As with a lot of really cool cars, the Kaiser Darrin might have had a much different fate if its manufacturer, Kaiser-Frazer, had actually, y’know, had money. According the Hemmings, Kaiser-Frazer was one of the last independent automakers to give the Detroit “Big Three” some competition.
This beauty was designed by Howard “Dutch” Darrin in his California studio out of a collection of parts that would have made it something special indeed. It used the Kaiser 100-inch Henry J chassis that was fitted with a pretty low horsepower Willys side-valve engine—at 161 cubic inches, this six-cylinder bad boy only produced a whopping 90 horsepower.
But it was a damn light car (only 2,200 pounds) which meant its zero to sixty mph time was 15.1 seconds. With a top speed of just shy of 100 miles per hour, this wasn’t going to be setting any land speed records any time soon—but it was certainly a beauty to look at.

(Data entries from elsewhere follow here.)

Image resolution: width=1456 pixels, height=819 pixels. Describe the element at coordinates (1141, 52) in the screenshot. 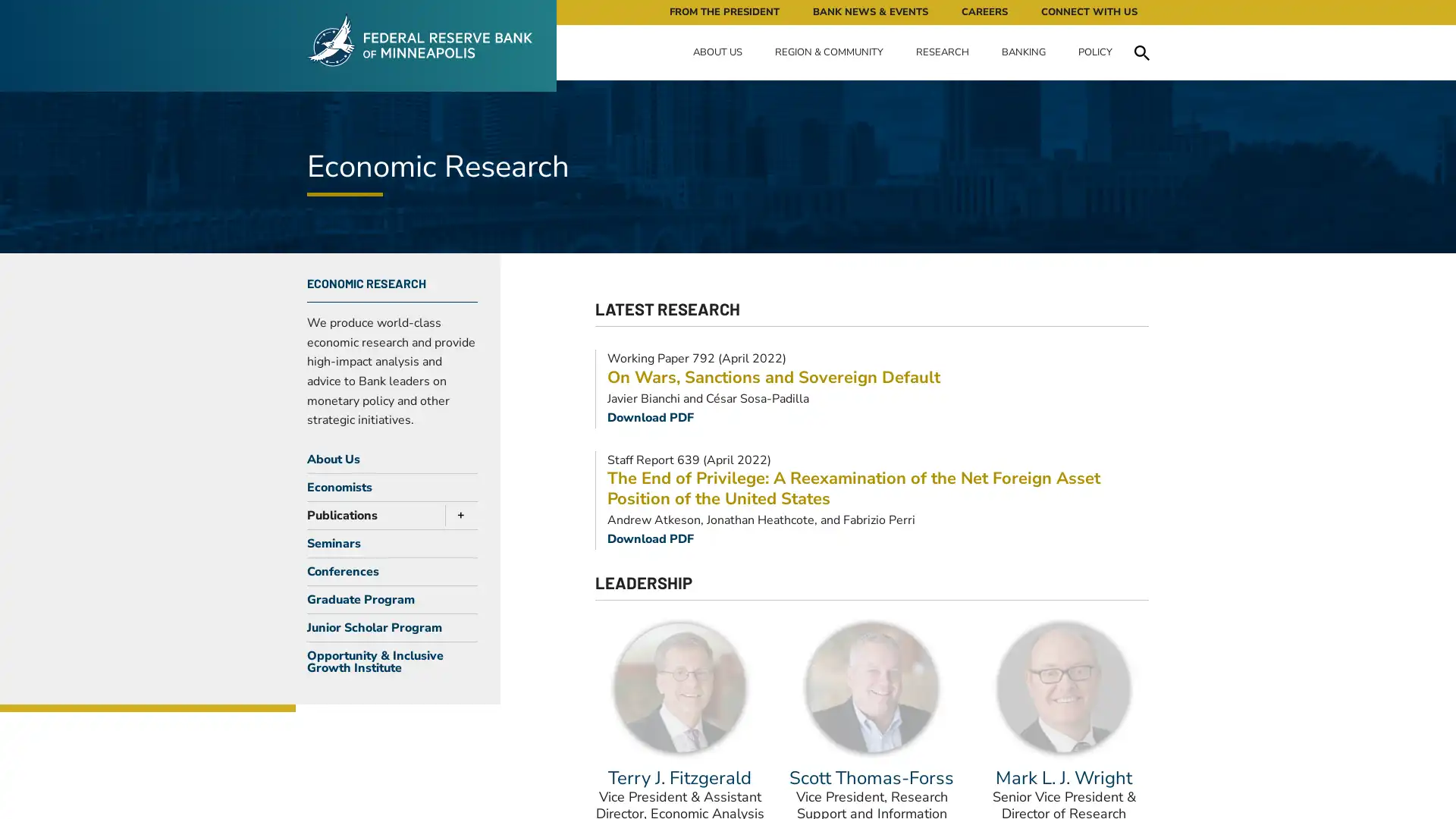

I see `Toggle Search` at that location.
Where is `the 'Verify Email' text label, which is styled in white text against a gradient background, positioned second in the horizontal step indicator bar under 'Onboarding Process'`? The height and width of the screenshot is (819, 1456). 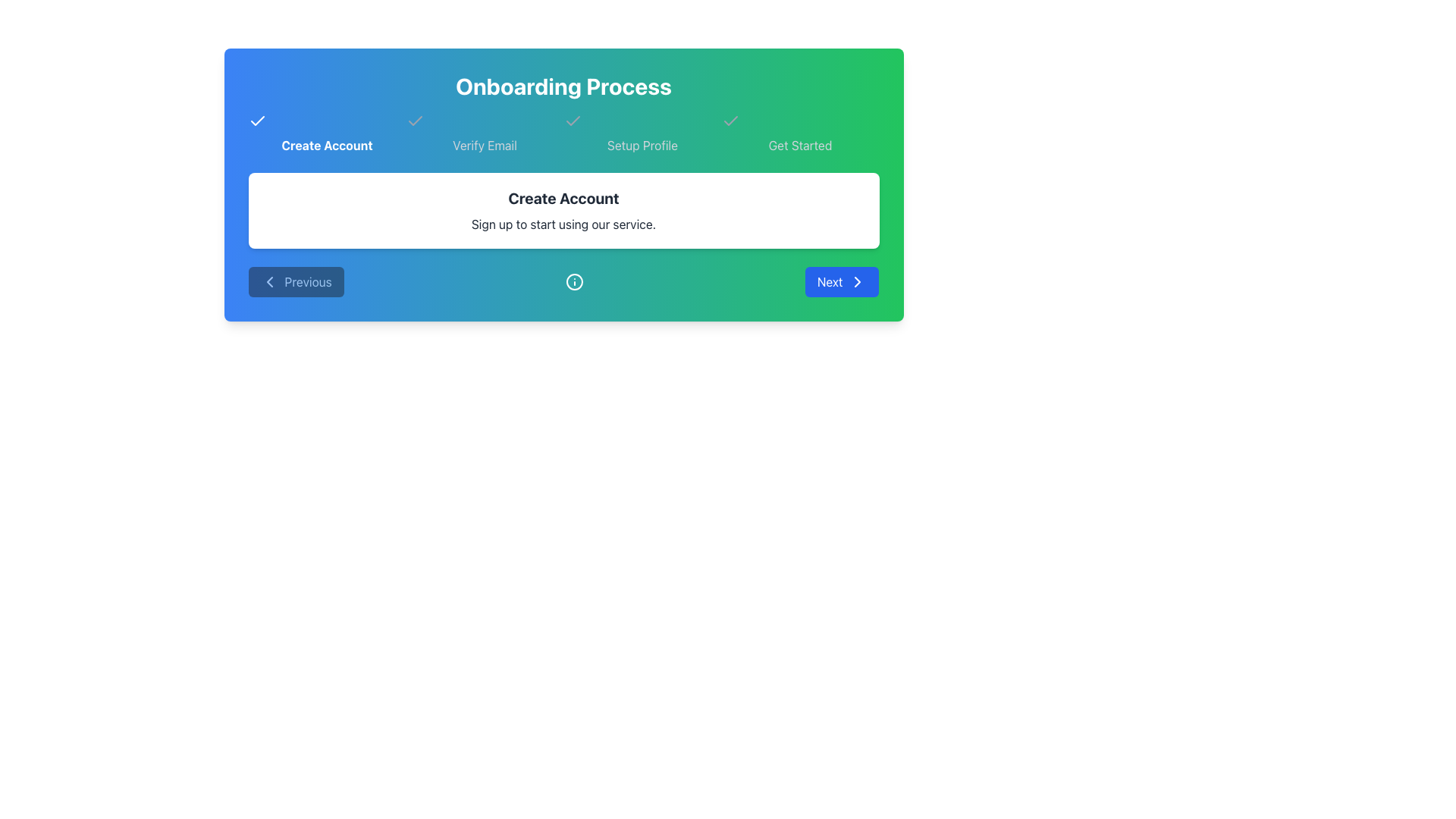
the 'Verify Email' text label, which is styled in white text against a gradient background, positioned second in the horizontal step indicator bar under 'Onboarding Process' is located at coordinates (484, 146).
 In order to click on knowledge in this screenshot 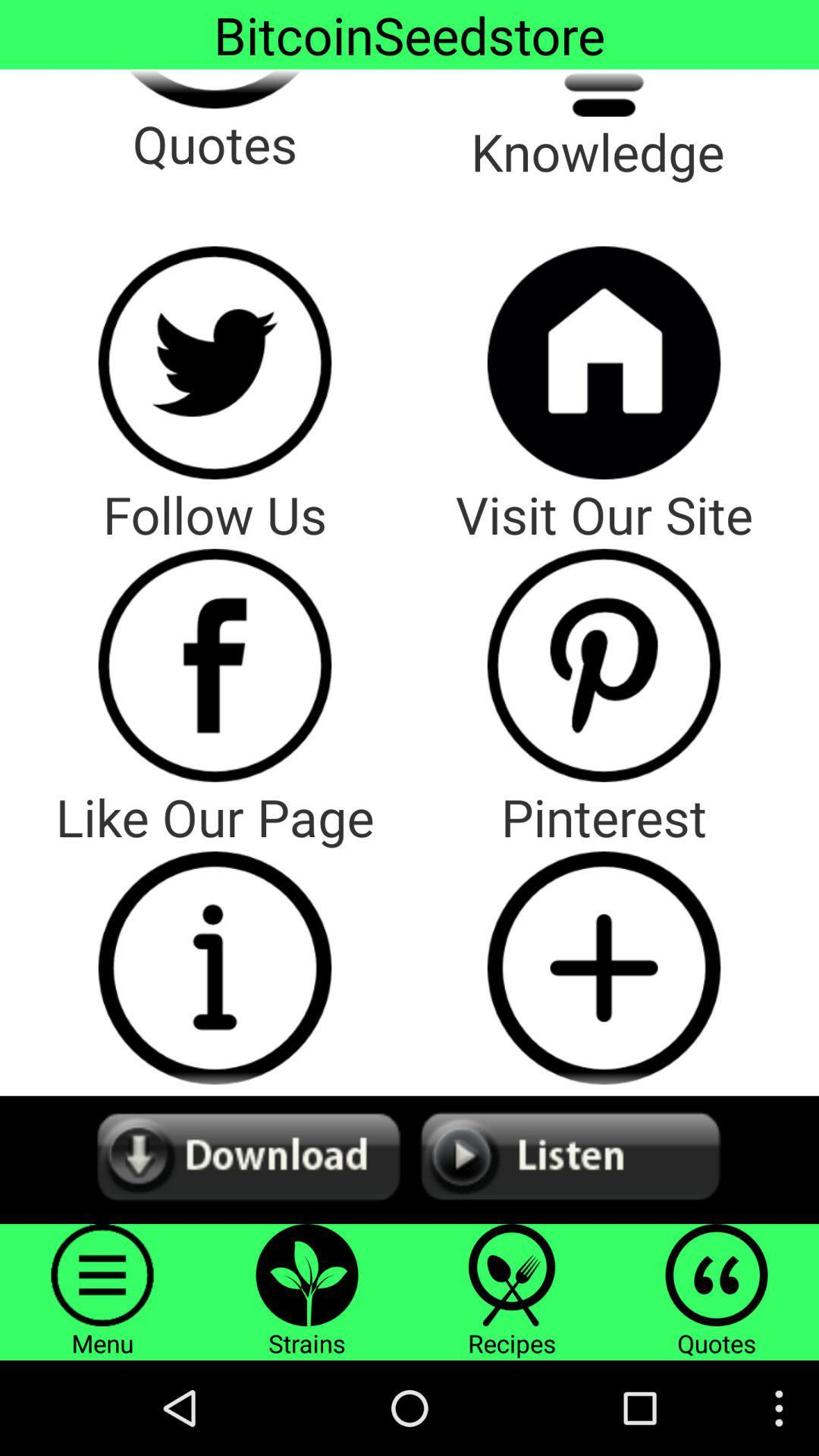, I will do `click(603, 92)`.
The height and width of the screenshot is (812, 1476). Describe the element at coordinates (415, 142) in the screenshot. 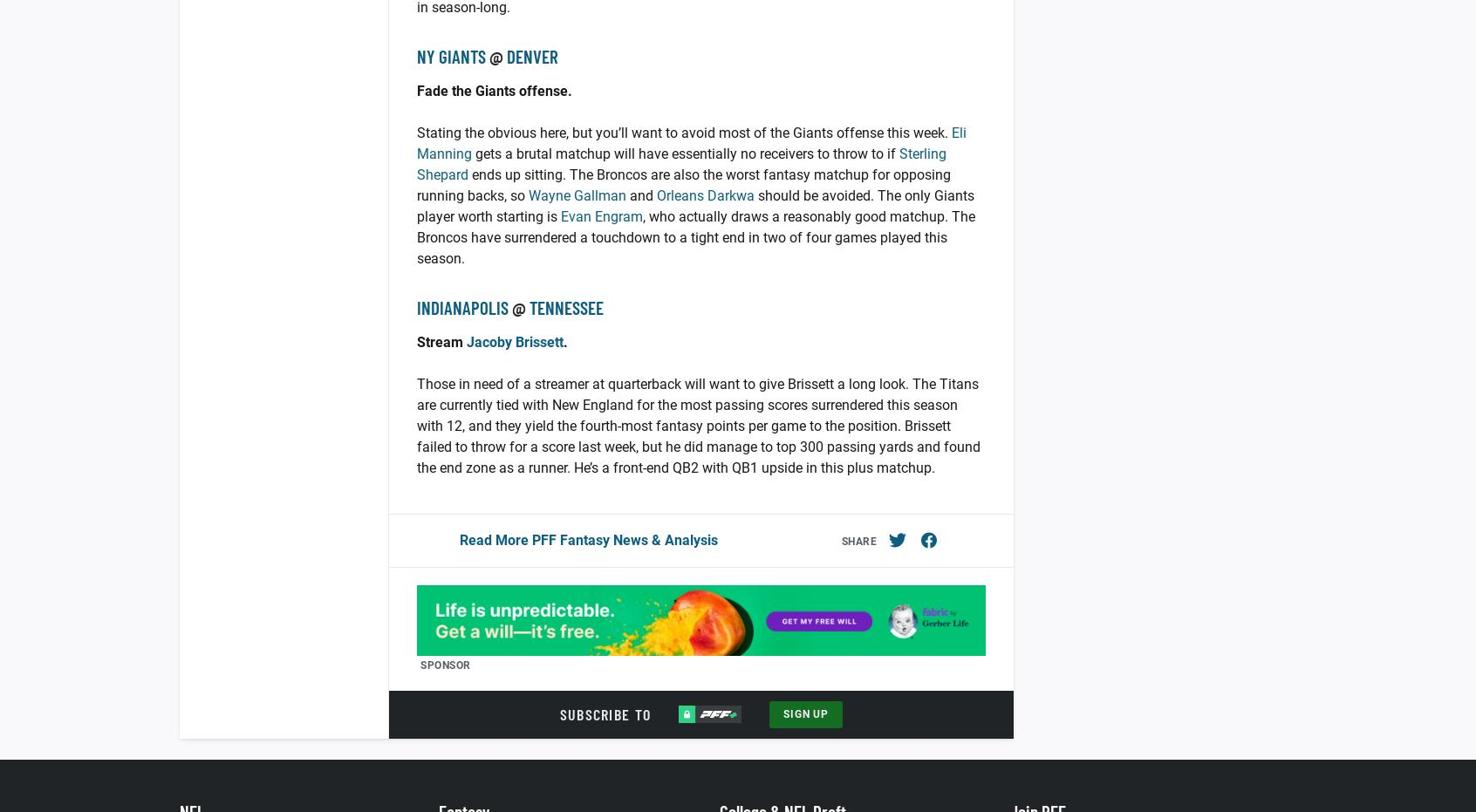

I see `'Eli Manning'` at that location.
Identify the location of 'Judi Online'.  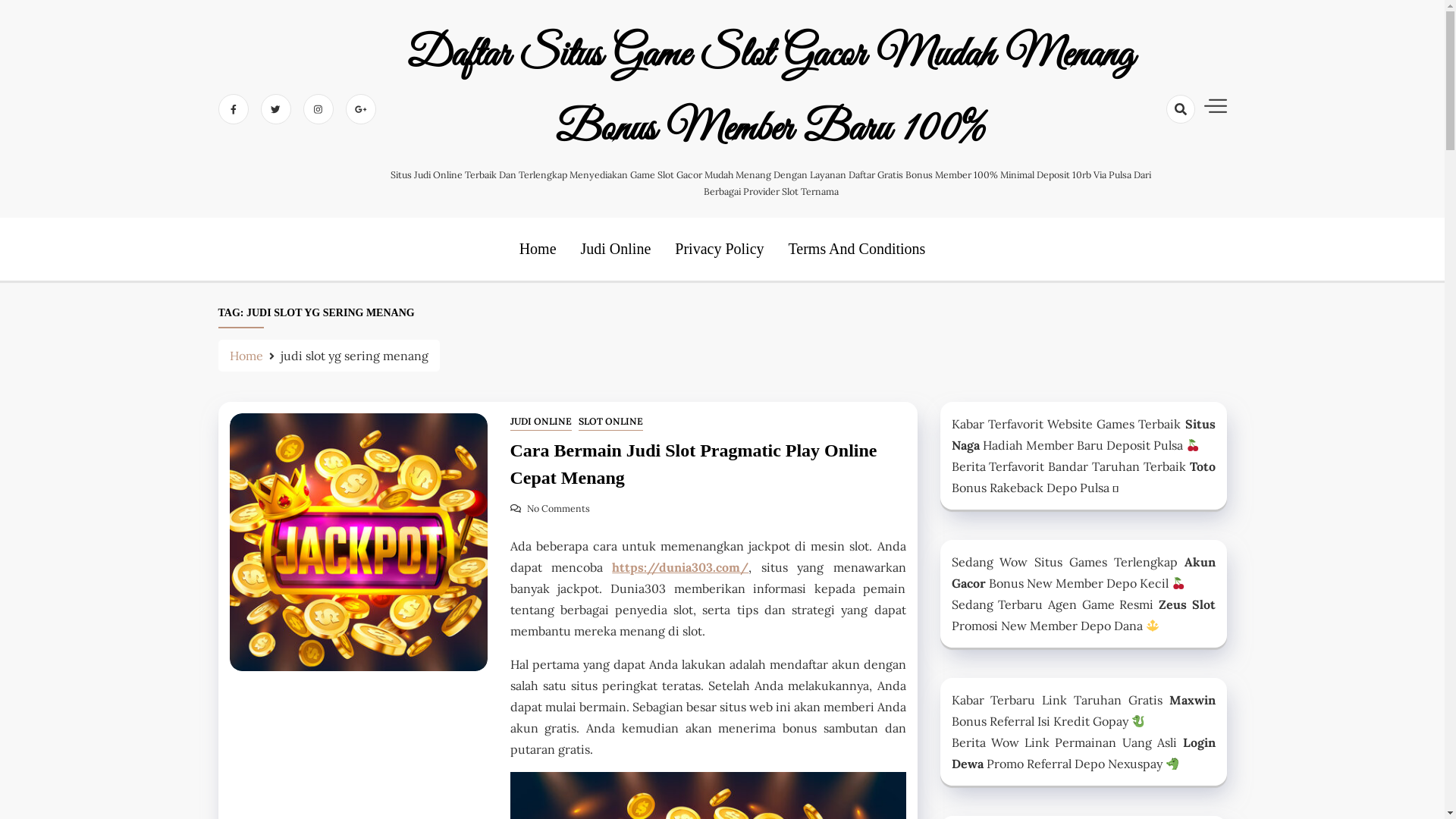
(616, 248).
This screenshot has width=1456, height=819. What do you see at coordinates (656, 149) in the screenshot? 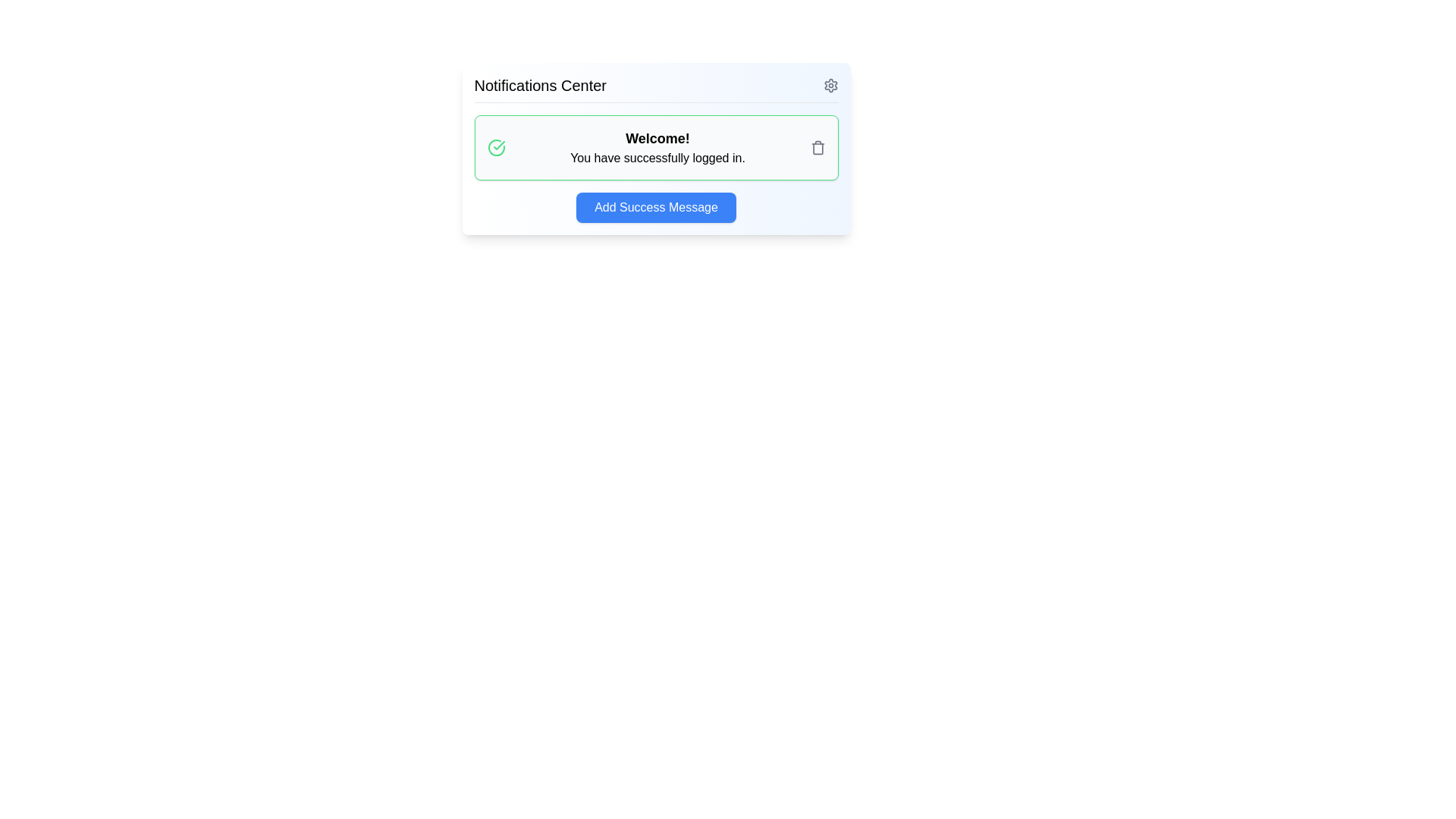
I see `notification message displayed in the Notification Card, which is centrally located below the 'Notifications Center' header and above the 'Add Success Message' button` at bounding box center [656, 149].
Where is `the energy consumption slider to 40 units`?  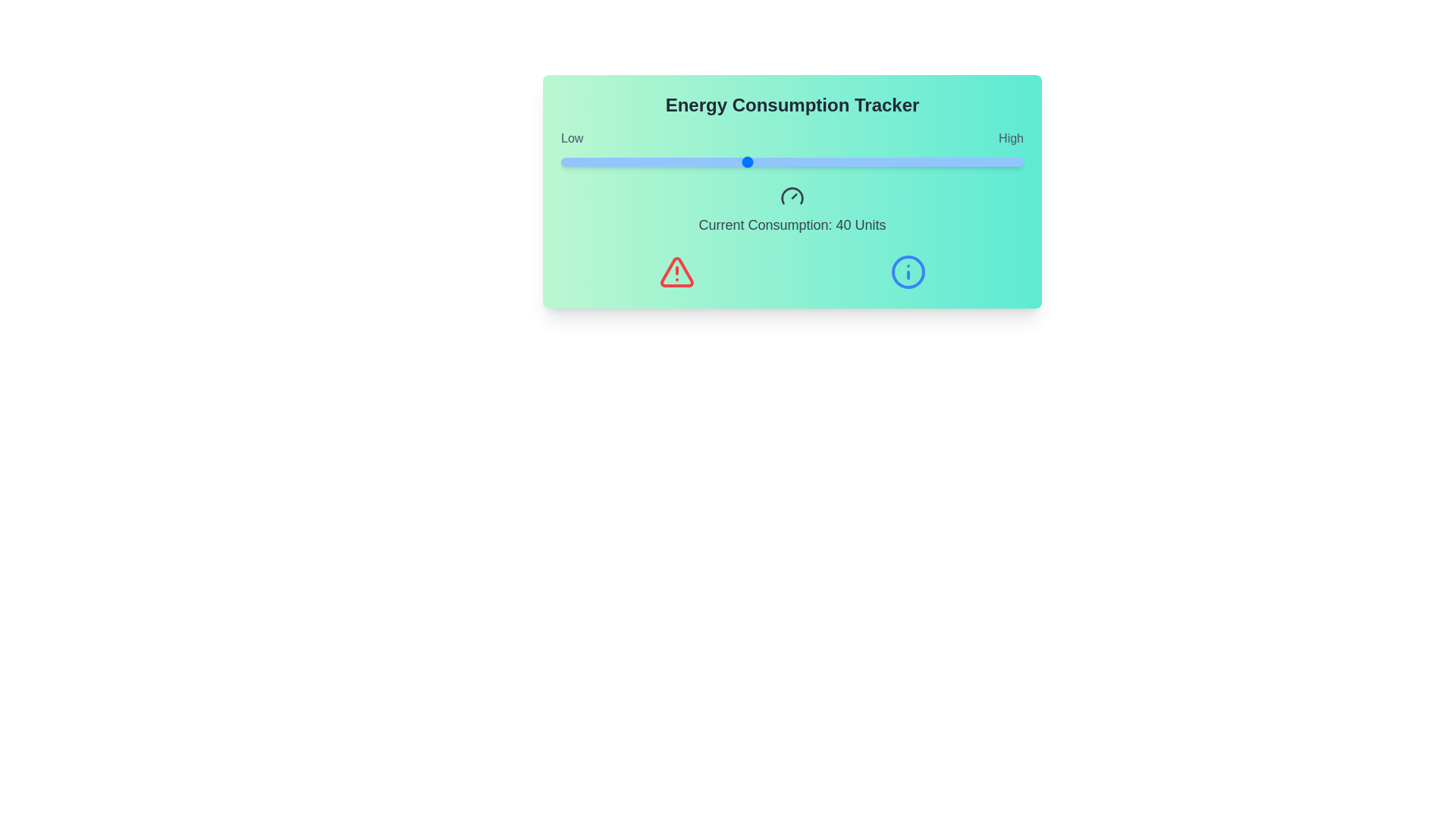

With low-slung curves and a puckered-kiss fender that could rival Bettie Page and paint jobs that matched all over the car (and I’m talking all over, interior, exterior, and cloth convertible top), it was guaranteed to be a show stopper no matter where you took it. But it also had one unique feature: its sliding doors. Yes, folks. Sliding doors. You’d quite literally slide the door forward into the front fender, which is the coolest damn thing I’ve ever heard. And, its convertible top had three positions: totally down, totally up, or in an intermediate position, which is incredibly classy. I’m having genuine fantasies about me behind the wheel of one of these bad boys, convertible top halfway up.
As with a lot of independent manufacturers, though, the Kaiser-Darrin was pretty expensive—$3,668, which was more than the Corvette. Only 435 of them were made, but not all of them sold. Realizing that he was going to have some leftovers on the market, Howard Darrin purchased about 100 of the leftovers. He outfitted them with Cadillac V8 engines. That vastly upped the power, but by then it had already fallen too flat to save its reputation.
It’s a gorgeous model, but it wasn’t destined to be America’s show-stopping fiberglass car, a title we still afford to the far more successful Corvette.